**Records supplied**

☆ ☆ ☆

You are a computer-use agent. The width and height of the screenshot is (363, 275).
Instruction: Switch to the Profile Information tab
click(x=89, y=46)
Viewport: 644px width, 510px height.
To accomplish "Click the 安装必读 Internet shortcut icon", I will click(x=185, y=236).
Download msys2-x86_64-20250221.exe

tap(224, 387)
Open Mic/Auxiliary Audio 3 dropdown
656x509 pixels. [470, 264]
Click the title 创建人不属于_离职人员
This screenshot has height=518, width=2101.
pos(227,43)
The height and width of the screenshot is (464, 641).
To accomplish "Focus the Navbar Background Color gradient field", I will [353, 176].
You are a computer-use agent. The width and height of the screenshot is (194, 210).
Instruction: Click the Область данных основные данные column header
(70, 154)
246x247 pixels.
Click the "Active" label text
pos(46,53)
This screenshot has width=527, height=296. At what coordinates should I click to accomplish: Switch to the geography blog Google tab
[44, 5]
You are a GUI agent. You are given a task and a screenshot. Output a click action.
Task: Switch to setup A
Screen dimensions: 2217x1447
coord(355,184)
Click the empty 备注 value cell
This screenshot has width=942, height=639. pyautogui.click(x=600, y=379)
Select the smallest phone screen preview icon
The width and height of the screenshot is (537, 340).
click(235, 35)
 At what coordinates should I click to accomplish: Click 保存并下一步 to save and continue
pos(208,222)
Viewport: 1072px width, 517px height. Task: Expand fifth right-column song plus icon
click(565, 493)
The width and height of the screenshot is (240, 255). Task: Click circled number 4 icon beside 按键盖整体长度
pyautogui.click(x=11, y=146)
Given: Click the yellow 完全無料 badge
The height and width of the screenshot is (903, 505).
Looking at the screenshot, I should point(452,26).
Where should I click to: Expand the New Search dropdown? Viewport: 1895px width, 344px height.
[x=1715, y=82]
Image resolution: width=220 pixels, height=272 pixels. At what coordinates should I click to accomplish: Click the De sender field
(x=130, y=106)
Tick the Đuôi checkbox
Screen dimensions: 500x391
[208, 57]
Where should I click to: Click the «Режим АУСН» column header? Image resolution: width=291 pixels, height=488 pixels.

☆ ☆ ☆

**What is being asked**
Transcribe, exactly and without additions, the lines of the records above, beginning with the line that contains "Viewport: 1072px width, 517px" and ending with the line that contains "Given: Click the yellow 完全無料 badge", both included.

**Your solution**
Viewport: 1072px width, 517px height. Task: Expand fifth right-column song plus icon
click(565, 493)
The width and height of the screenshot is (240, 255). Task: Click circled number 4 icon beside 按键盖整体长度
pyautogui.click(x=11, y=146)
Given: Click the yellow 完全無料 badge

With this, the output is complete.